Yargıtay Cumhuriyet Başsavcılığı’nın itiraz prosedürü, sanık müdafinin talebi üzerine işletilmesi onyıllarca ceza avukatlığı yapmış pek çok meslektaşın sonuç alınabileceğine ihtimal vermediği bir müessesedir. Diğer yandan yakın zamanda talebimiz üzerine Yargıtay C. Başsavcılığınca kesinleşmiş bir ağır ceza mahkemesi dosyasında bu yola başvurulduğu ve kesinleşen ciddi bir mahkumiyetin kaldırıldığı hususu ulusal basına da yansımıştır. Yargıtay Cumhuriyet Başsavcılığının itiraz prosedürü CMK. 308 de düzenlenmiş olup Yargıtay Cumhuriyet Başsavcılığınca yapılan itirazlarda son birkaç yılda ciddi artış gözlenmektedir. Bu yetki re’sen yani istem olmaksızın veyahut talep üzerine (sanık, sanık avukatı, katılan vs.) kullanılabilir.

Ancak Yargıtay’daki yoğun iş yükü dikkate alınırsa Yargıtay Cumhuriyet Savcısı’nın kesinleşmiş bir hükme re’sen yani kendiliğinden itiraz etmesi daha doğrusu mevcut işlerini bir kenara bırakarak eski-kesinleşmiş bir dosyayı irdelemek için zaman ayırması kanaatimizce mümkün değildir. Bu nedenle müvekkilleri hakkında yerel mahkemece verilen ceza temyizen onandığında eğer itiraz prosedürü için başvuru koşulları mevcutsa ceza avukatlarına ciddi iş düşmektedir. Ceza avukatının bu aşamada Yargıtay Cumhuriyet Başsavcısı’nın itiraz prosedürünü harekete geçirmesi için talepte bulunurken itiraza elverişli, titiz ve daha önce değerlendirilmiş hususların tekrarından kaçınılarak hazırlanmış yeni ve ciddi bir çalışma yapmaları gerekmektedir

Vatandaşlarımız şu hususu göz ardı etmemelidir; Dosyada mevcut ceza avukatının örneğin sanık müdafinin müvekkiline karşı kanuni görev ve sorumlulukları dosya kesinleştiğinde sonra erer. Yani cezanız temyizen onandıktan sonra olağanüstü nitelikteki bu yola başvurulması yolunda ciddi vakit ayırıp farklı bir çalışma yapmasını mevcut ceza avukatınızdan “KANUNEN” bekleyemezsiniz..
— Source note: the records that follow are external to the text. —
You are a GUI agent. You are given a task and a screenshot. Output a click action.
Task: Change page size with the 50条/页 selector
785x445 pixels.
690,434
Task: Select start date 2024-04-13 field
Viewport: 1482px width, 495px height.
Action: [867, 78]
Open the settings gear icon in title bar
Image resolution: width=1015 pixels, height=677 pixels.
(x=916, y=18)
a) Dosya temyizen onandıktan yani ceza avukatının kanuni görev ve sorumluluğu bittikten sonra bila bedel dosyayı baştan aşağı farklı bir gözle ve istekle inceleyip irdeleyip ciddi vakit ayırıp angarya olarak görmeyip bahsedilen nitelikte bir çalışma yapması böyle bir zorunluluğunun olmadığını da göz ardı etmez iseniz güçtür.

b) Temyiz dilekçenizde ifade edilen hususların tekrarı niteliğinde dilekçenin başlığı değiştirilerek bir çalışma yapılır, sizi kırmamak adına salt başvuru yapılması için başvuru yapılır ise böyle bir çalışma ile de sonuç almanız güçtür.
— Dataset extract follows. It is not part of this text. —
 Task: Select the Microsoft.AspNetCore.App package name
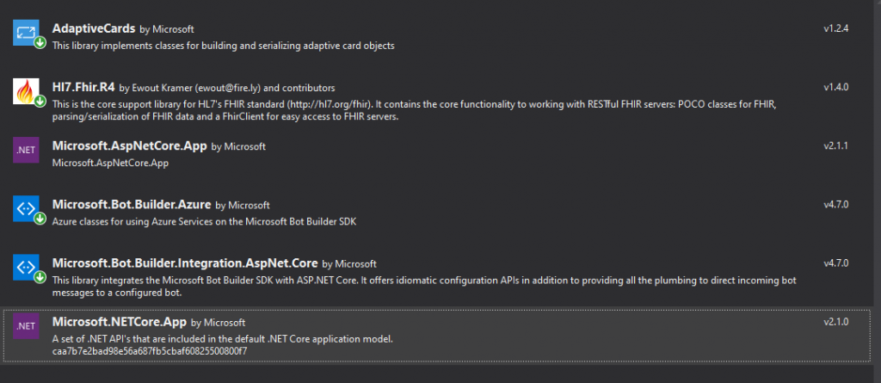click(x=130, y=145)
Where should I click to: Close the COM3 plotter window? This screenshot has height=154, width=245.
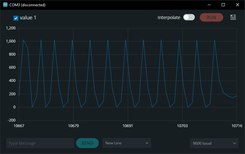click(238, 5)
c) Dosyanın başından sonuna dek görev yapan ceza avukatının temyiz aşamasına dek fark edemediği -varsa- hukuka aykırılıkları, yanlışları karar kesinleştikten sonra fark etmesi ve farklı bir sunumla itiraza konu olabilecek şekilde ileri sürmesi de güç olabilmektedir.
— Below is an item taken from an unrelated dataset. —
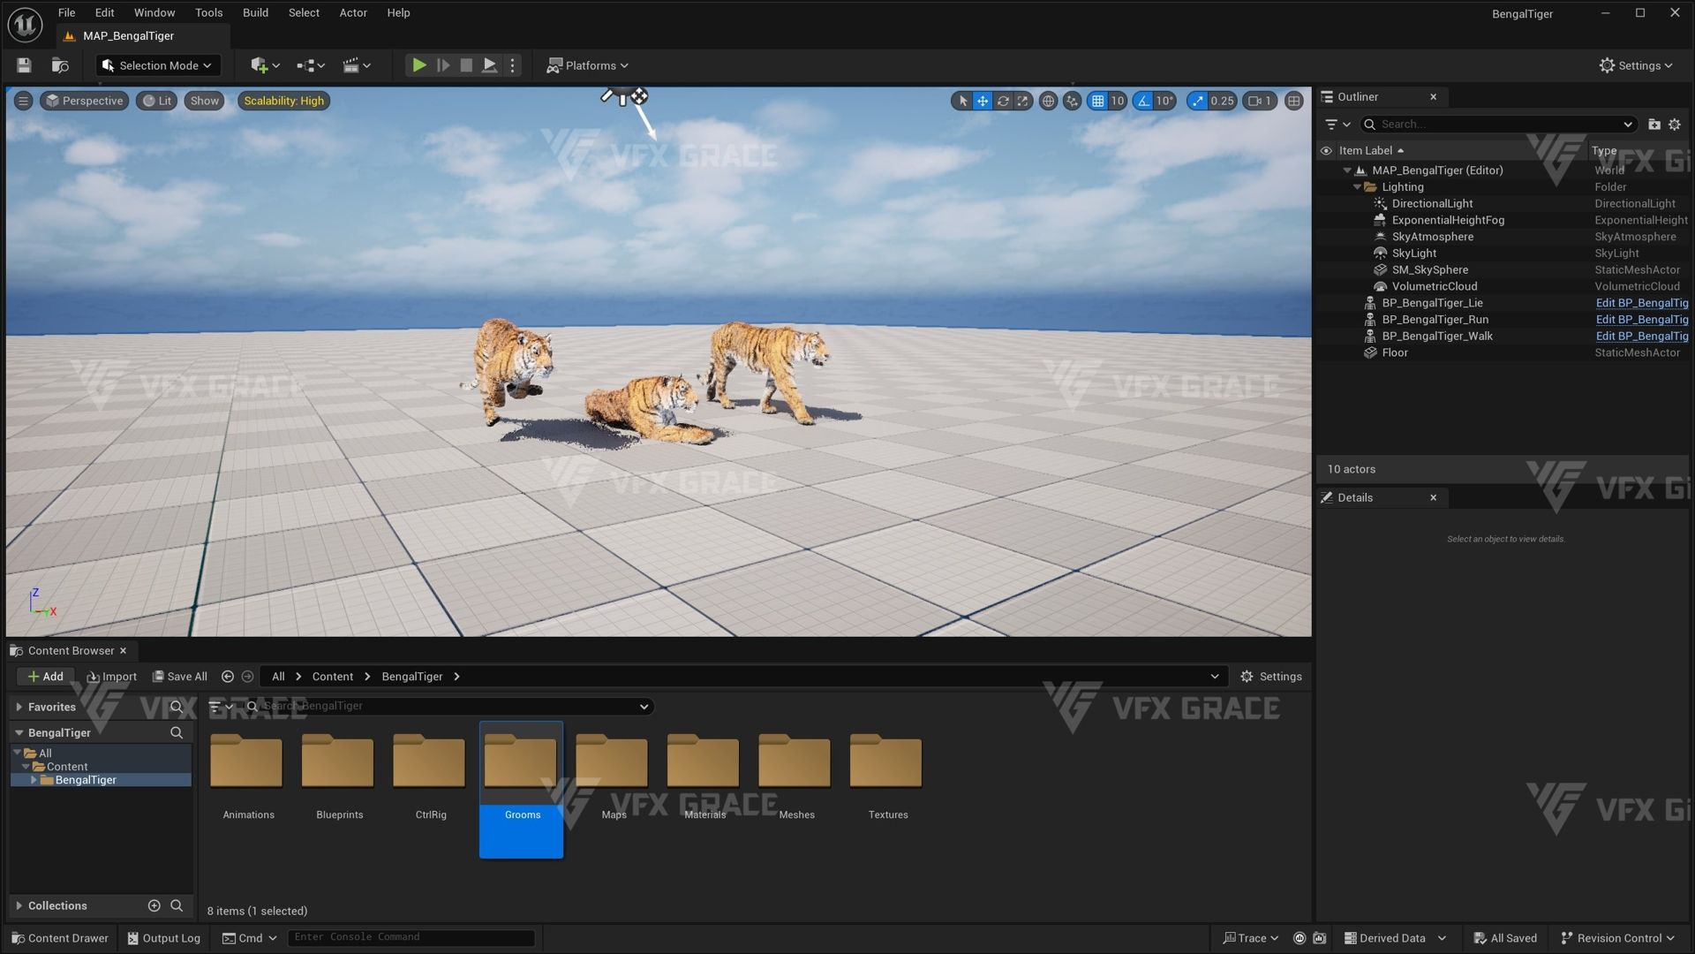Click the world coordinate system globe icon

pos(1048,101)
Yukarıda arz edilen hususların tümü şahsi bilgi, gözlem ve yorumuma dayalıdır. Sadece ceza hukukunda değil uzmanlık gerektiren her alanda tek bir kişinin görüşünü sorgulamadan doğru kabul etmek yerine farklı görüşleri dinleyip mantık süzgecinizden geçirerek değerlendirmeniz tavsiye olunur.